Please output only the lines that begin at the line with "The image size is (1100, 747)." and run through the end of the entries below, exactly as written. Drop all pictures.

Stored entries
◆ ◆ ◆
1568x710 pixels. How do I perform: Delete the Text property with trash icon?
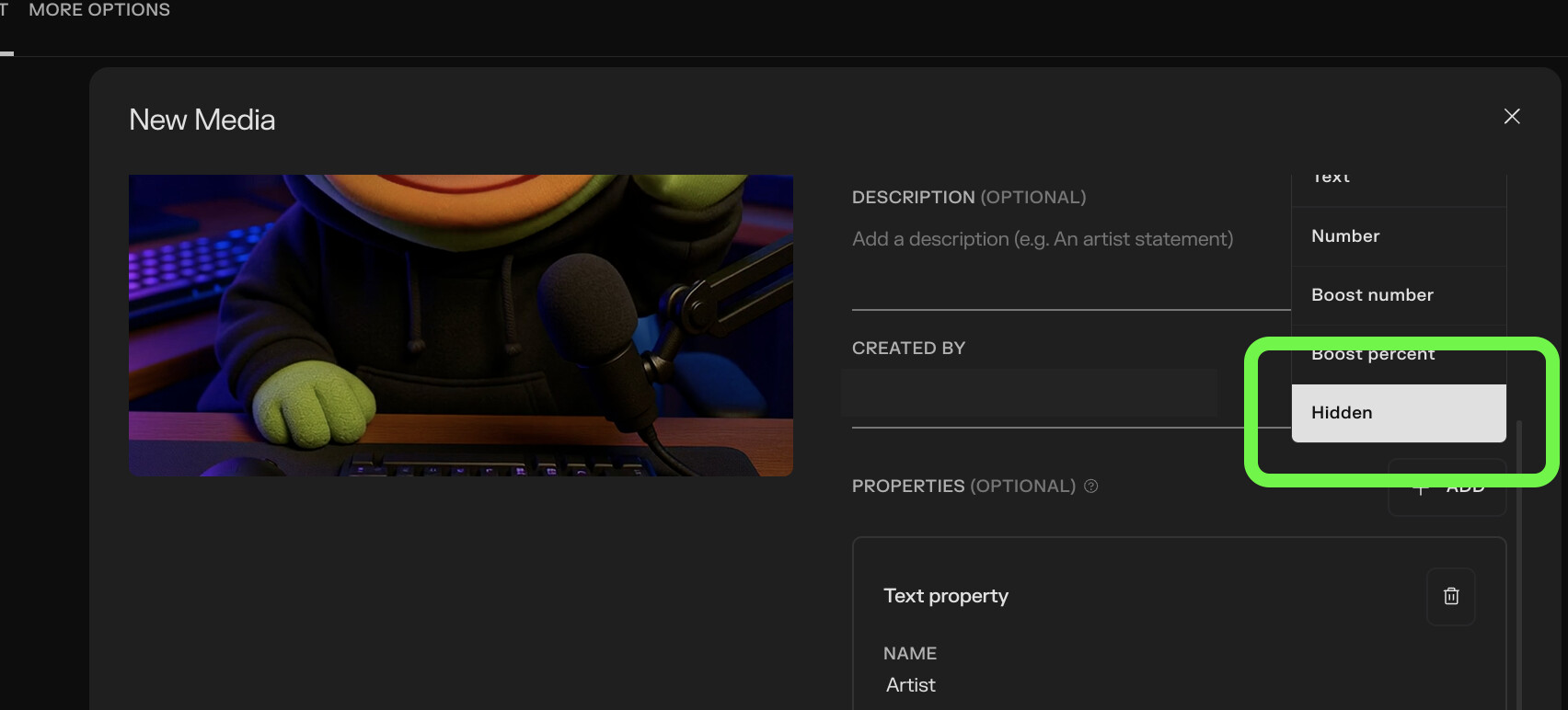point(1450,596)
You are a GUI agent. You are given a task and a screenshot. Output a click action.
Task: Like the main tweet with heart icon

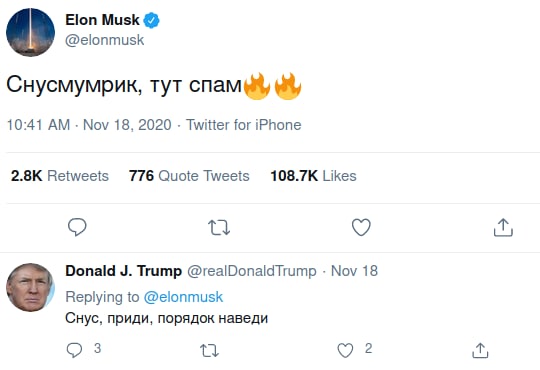pyautogui.click(x=361, y=227)
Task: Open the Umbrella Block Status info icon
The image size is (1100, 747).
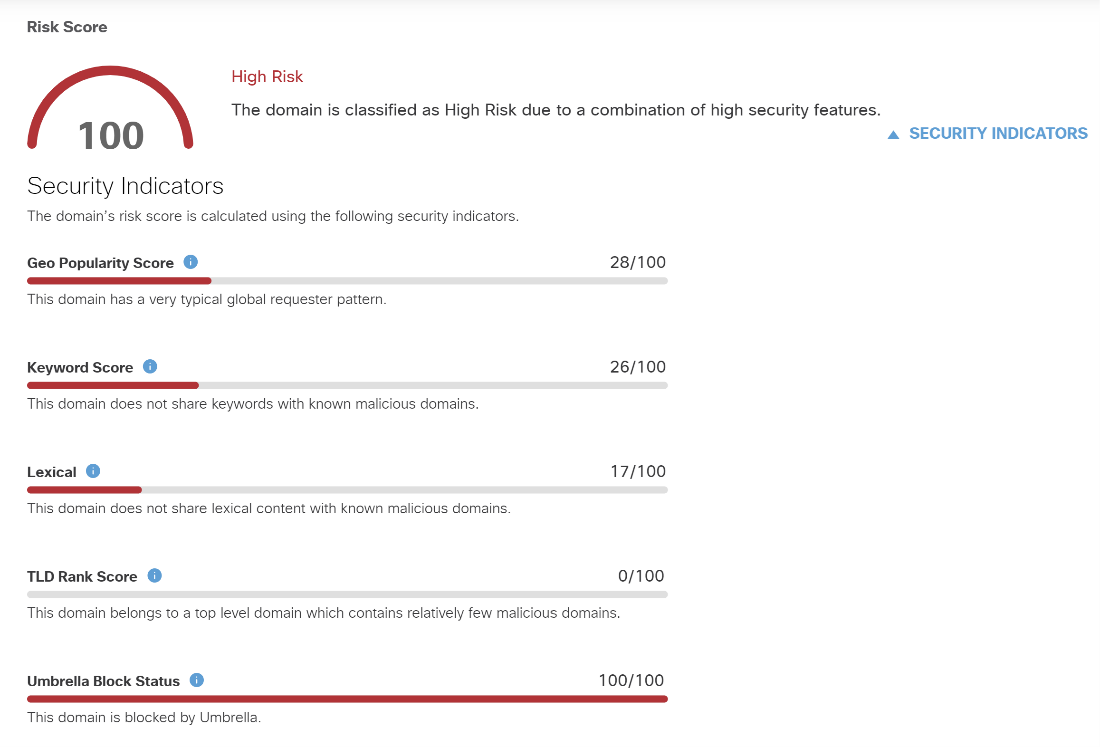Action: [x=196, y=680]
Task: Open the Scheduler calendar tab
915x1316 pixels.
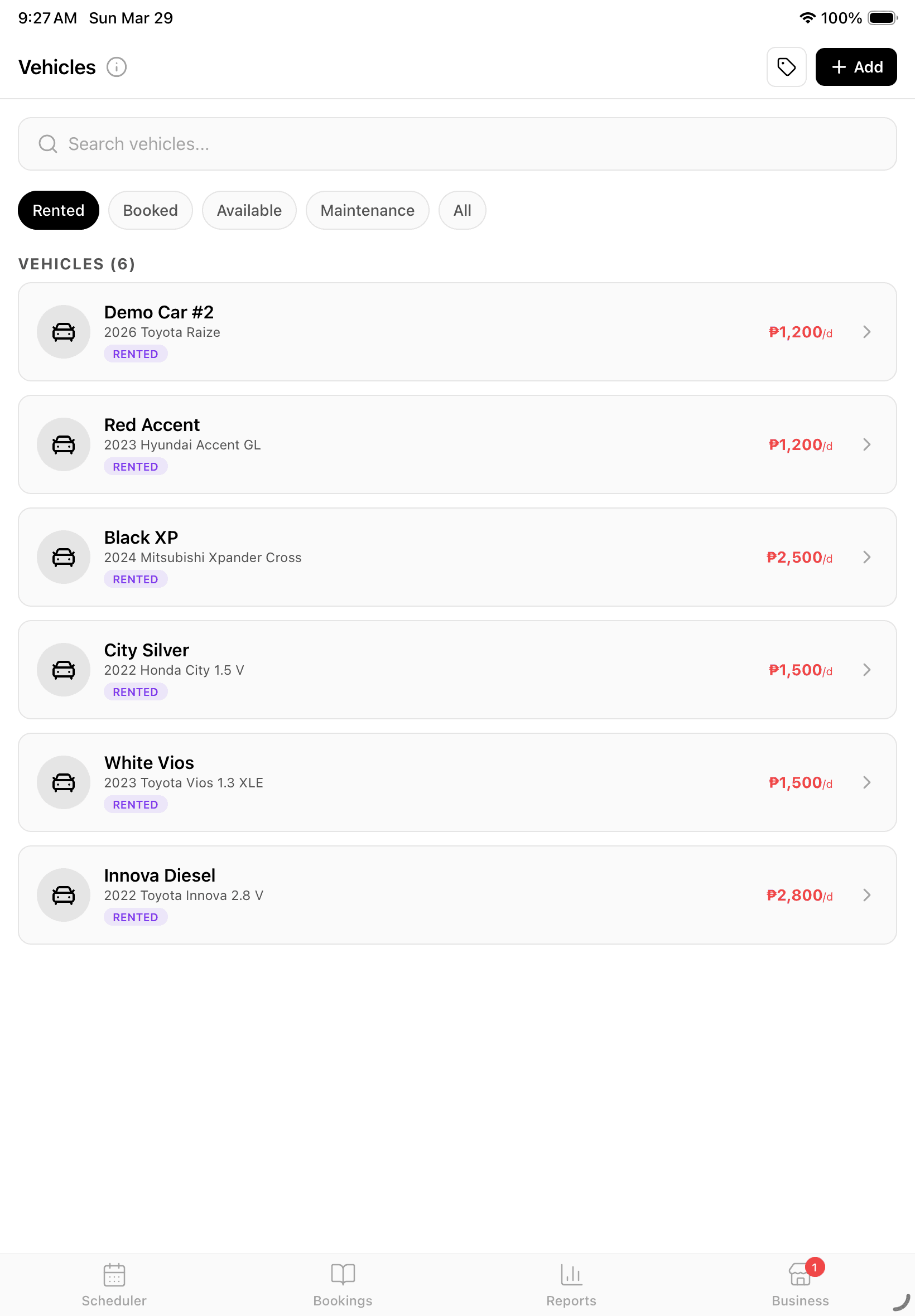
◆ ◆ ◆
### Answer area
The image size is (1100, 747).
Action: [x=196, y=680]
Task: Open the Scheduler calendar tab
915x1316 pixels.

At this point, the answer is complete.